Recently, the National Labor Relations Board (NLRB) ruled that employers may not offer employees severance agreements that require them to broadly waive their employee rights under the National Labor Relations Act (NLRA). The NLRB reversed its earlier 2020 decision in Baylor University Medical Center and IGT d/b/a International Game Technology, which had broken from prior precedent, and previously found such severance agreements legal. The NLRB protects the rights of private sector employees, under the NLRA, to engage in concerted activity to improve wages and working conditions. Last year, the NLRB General Counsel issued a memo on protecting employees from electronic surveillance while exercising their rights.
Background of the Case
In 2020, following the onset of the COVID-19 pandemic, the hospital employer temporarily furloughed 11 nonessential outpatient services union employees. The company offered the furloughed employees severance agreements that prohibited them from making statements that could disparage the employer. Additionally, the agreements barred the employees from disclosing the terms of the agreement itself.
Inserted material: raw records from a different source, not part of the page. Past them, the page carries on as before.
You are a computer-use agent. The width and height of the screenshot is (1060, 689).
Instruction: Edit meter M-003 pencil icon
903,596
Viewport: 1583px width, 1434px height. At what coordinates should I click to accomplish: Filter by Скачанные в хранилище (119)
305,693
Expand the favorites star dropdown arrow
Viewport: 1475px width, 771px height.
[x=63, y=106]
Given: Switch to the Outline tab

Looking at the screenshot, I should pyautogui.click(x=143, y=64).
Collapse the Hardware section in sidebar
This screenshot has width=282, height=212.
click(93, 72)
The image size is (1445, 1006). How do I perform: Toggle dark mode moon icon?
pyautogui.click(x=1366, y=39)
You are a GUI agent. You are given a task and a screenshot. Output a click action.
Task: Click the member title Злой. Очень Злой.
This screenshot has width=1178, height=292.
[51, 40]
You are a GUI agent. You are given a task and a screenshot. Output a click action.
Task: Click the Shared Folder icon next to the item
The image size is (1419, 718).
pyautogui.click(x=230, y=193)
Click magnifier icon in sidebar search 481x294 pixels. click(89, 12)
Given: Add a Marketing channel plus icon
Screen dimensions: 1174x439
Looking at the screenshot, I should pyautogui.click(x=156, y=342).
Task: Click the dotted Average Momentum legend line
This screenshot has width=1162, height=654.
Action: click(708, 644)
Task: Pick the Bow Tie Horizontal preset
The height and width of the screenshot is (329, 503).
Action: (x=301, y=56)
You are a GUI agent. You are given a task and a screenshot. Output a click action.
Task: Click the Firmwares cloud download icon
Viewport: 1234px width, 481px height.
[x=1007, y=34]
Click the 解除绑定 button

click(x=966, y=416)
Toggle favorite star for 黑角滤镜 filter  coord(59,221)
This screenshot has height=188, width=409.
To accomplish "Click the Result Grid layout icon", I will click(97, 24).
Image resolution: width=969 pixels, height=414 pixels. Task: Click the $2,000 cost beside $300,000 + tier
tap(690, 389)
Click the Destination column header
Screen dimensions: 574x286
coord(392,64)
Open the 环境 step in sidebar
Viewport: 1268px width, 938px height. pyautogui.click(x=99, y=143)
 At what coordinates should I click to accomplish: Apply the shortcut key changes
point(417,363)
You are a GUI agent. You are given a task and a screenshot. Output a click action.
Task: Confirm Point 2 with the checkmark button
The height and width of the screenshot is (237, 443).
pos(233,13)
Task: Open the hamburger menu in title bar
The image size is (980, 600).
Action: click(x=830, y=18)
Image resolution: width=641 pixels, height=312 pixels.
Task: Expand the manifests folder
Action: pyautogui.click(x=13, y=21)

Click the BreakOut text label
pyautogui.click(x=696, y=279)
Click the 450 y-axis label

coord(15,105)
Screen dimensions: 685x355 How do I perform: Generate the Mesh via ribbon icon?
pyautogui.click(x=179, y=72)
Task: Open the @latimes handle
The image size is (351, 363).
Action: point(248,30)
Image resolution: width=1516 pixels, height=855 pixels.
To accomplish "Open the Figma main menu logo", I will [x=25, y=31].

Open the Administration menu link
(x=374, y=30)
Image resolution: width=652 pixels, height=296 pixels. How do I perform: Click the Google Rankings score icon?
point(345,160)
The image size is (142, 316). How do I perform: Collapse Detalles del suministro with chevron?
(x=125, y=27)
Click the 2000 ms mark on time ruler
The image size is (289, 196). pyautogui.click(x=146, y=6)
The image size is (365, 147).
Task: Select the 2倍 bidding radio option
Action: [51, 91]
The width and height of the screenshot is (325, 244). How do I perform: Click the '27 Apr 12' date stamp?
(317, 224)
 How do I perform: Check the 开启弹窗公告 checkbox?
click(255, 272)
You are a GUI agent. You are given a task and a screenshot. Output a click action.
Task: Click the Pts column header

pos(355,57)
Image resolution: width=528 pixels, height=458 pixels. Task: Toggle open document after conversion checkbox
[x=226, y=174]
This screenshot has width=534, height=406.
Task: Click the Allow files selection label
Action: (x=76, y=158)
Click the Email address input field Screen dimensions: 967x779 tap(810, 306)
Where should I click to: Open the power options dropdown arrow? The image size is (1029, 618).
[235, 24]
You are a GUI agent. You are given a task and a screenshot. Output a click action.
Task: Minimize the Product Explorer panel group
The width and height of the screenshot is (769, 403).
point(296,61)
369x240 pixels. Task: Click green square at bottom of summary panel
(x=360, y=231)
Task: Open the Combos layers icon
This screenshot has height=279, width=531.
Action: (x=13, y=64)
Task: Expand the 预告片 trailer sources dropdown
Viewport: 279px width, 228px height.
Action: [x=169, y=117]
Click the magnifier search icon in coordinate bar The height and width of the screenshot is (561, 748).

The employer did not give the union notice of the furlough or severance agreement. Furthermore, if an employee violated the non-disparagement and nondisclosure provisions of the agreement, the employer could seek injunctive relief in court. Under the agreement, the employee would be liable for actual damages and attorney fees.
Employee Rights Under the NLRA
Under the NLRA, both union and non-union employees have the right to engage in concerted activity whereby two or more employees act for their mutual aid regarding the terms and conditions of their employment. Examples of concerted activity include:
- talking about wages and benefits;
- petitioning for better hours;
- concerted refusal to work amidst unmitigated workplace safety hazards; and
- talking with the employer, government agency, or the media about problems in the workplace.
Under Section 7 of the NLRA, employers may not interfere with, restrain, or coerce employees in the exercise of their rights under the NLRA. For example, employers may not coerce or threaten employees with adverse consequences because of their protected, concerted activities.
The NLRB’s Decision on Severance Agreements
In its 2020 decision, the NLRB found that similar severance agreements were not unlawful themselves. The NLRB had held that because the agreement was voluntary, did not affect pay or benefits, and was not coercive, its non-disparagement provision did not interfere with the employees’ rights under the NLRA. This month’s decision in McLaren Macomb and Local 40 RN Staff Council, Office and Professional Employees, International Union reversed the previous decision, returning to longstanding precedent. In brief, the NLRB ruled that offering employees severance agreements that require them to broadly surrender rights to engage in concerted activity under the NLRA is illegal. According to the NLRB, the offer itself is an attempt to deter employees from engaging in concerted activity. Specifically, this applies in a context in which the employees felt that they must surrender their rights in order to receive benefits under the agreement.